Exercise details
Set the whole listing down again, word for word, with no pictures.

Material provided

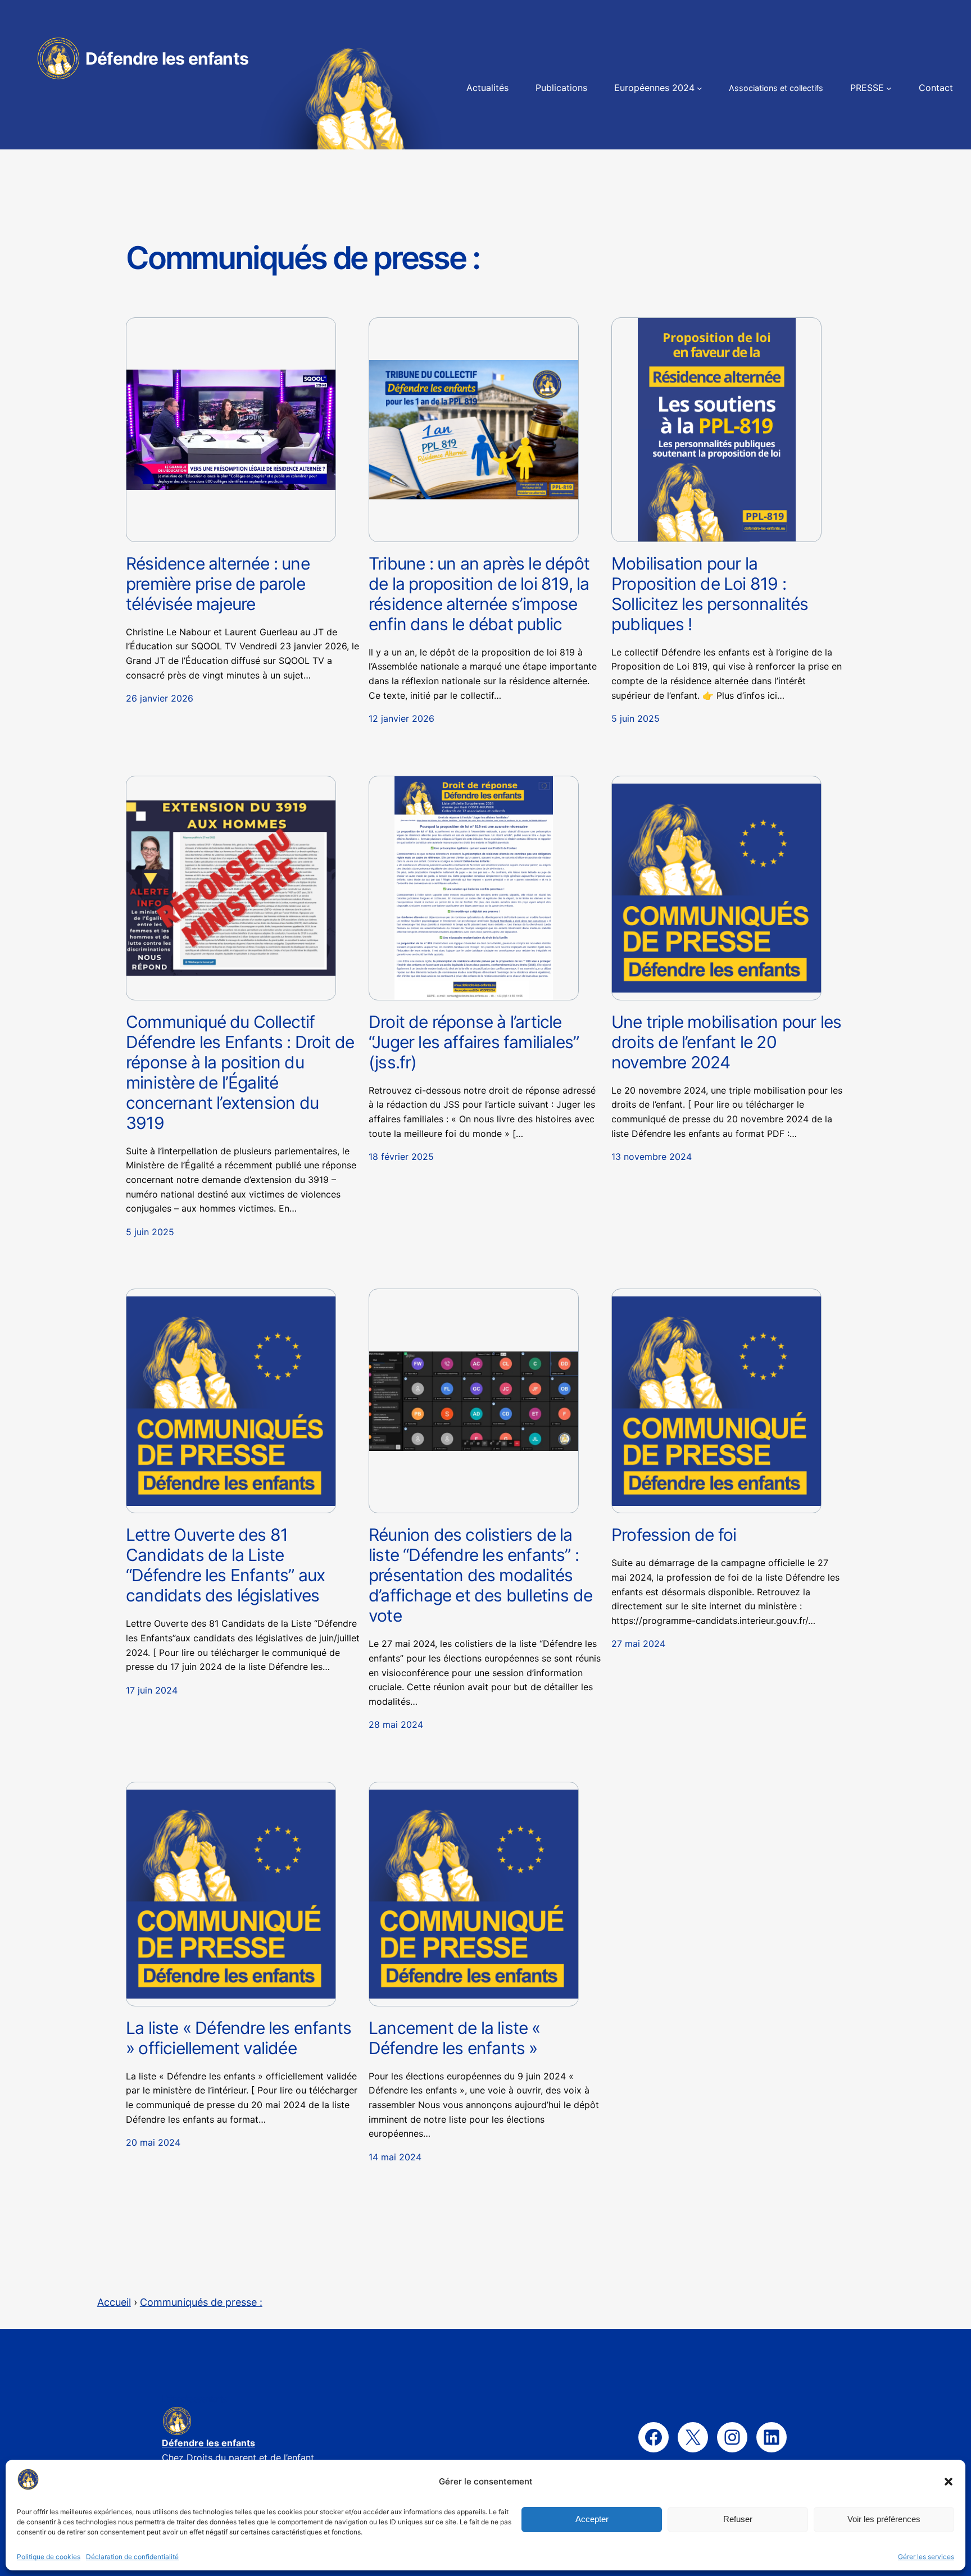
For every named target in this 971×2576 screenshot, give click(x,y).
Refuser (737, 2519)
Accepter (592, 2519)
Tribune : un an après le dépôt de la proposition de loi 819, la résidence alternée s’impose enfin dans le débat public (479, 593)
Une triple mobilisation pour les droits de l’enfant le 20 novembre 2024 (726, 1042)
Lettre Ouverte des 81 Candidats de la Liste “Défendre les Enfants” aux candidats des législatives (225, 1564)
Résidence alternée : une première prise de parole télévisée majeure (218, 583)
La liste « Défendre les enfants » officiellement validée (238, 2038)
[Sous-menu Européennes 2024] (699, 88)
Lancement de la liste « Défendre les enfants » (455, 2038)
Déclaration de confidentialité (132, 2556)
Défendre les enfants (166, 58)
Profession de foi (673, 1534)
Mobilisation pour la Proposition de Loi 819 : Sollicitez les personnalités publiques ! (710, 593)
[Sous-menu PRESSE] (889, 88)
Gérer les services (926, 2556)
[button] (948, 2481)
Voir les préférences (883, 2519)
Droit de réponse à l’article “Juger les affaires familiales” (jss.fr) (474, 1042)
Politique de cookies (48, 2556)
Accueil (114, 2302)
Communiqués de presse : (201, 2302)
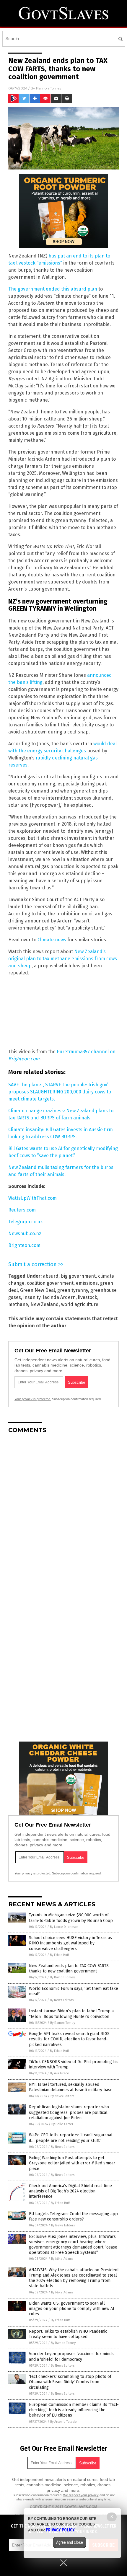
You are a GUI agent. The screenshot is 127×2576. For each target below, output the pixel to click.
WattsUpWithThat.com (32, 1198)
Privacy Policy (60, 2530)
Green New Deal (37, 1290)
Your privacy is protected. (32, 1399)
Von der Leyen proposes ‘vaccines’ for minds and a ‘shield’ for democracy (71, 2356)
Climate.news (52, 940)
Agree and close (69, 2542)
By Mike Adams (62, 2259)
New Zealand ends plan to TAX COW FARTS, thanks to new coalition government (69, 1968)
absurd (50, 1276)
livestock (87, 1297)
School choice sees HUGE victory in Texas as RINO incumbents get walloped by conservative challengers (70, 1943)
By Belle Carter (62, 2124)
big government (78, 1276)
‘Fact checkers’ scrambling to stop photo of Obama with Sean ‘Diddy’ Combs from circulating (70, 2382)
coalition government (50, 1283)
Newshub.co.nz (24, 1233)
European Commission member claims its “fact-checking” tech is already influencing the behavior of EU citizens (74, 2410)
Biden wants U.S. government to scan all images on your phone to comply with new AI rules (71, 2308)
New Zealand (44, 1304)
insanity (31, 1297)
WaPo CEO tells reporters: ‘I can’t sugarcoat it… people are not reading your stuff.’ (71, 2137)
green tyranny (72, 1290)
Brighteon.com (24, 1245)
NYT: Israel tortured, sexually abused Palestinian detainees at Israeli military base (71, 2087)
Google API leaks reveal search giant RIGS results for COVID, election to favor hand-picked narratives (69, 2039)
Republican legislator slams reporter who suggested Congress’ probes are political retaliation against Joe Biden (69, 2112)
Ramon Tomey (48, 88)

Response
For every named target in this 971×2576 screenshot, give click(x,y).
Refuser (737, 2519)
Accepter (592, 2519)
Tribune : un an après le dépôt de la proposition de loi 819, la résidence alternée s’impose enfin dans le débat public (479, 593)
Une triple mobilisation pour les droits de l’enfant le 20 novembre 2024 (726, 1042)
Lettre Ouverte des 81 Candidats de la Liste “Défendre les Enfants” aux candidats des législatives (225, 1564)
Résidence alternée : une première prise de parole télévisée majeure (218, 583)
La liste « Défendre les enfants » officiellement validée (238, 2038)
[Sous-menu Européennes 2024] (699, 88)
Lancement de la liste « Défendre les enfants » (455, 2038)
Déclaration de confidentialité (132, 2556)
Défendre les enfants (166, 58)
Profession de foi (673, 1534)
Mobilisation pour la Proposition de Loi 819 : Sollicitez les personnalités publiques ! (710, 593)
[Sous-menu PRESSE] (889, 88)
Gérer les services (926, 2556)
[button] (948, 2481)
Voir les préférences (883, 2519)
Droit de réponse à l’article “Juger les affaires familiales” (jss.fr) (474, 1042)
Politique de cookies (48, 2556)
Accueil (114, 2302)
Communiqués de presse : (201, 2302)
You are a GUI agent. The screenshot is 127×2576. For each target below, output the pixel to click.
WattsUpWithThat.com (32, 1198)
Privacy Policy (60, 2530)
Green New Deal (37, 1290)
Your privacy is protected. (32, 1399)
Von der Leyen proposes ‘vaccines’ for minds and a ‘shield’ for democracy (71, 2356)
Climate.news (52, 940)
Agree and close (69, 2542)
By Mike Adams (62, 2259)
New Zealand ends plan to TAX COW FARTS, thanks to new coalition government (69, 1968)
absurd (50, 1276)
livestock (87, 1297)
School choice sees HUGE victory in Texas as RINO incumbents get walloped by conservative challengers (70, 1943)
By Belle Carter (62, 2124)
big government (78, 1276)
‘Fact checkers’ scrambling to stop photo of Obama with Sean ‘Diddy’ Combs from circulating (70, 2382)
coalition government (50, 1283)
Newshub.co.nz (24, 1233)
European Commission member claims its “fact-checking” tech is already influencing the behavior of EU citizens (74, 2410)
Biden wants U.S. government to scan all images on your phone to comply with new AI rules (71, 2308)
New Zealand (44, 1304)
insanity (31, 1297)
WaPo CEO tells reporters: ‘I can’t sugarcoat it… people are not reading your stuff.’ (71, 2137)
green tyranny (72, 1290)
Brighteon.com (24, 1245)
NYT: Israel tortured, sexually abused Palestinian detainees at Israeli military base (71, 2087)
Google API leaks reveal search giant RIGS results for COVID, election to favor hand-picked narratives (69, 2039)
Republican legislator slams reporter who suggested Congress’ probes are political retaliation against Joe Biden (69, 2112)
Ramon Tomey (48, 88)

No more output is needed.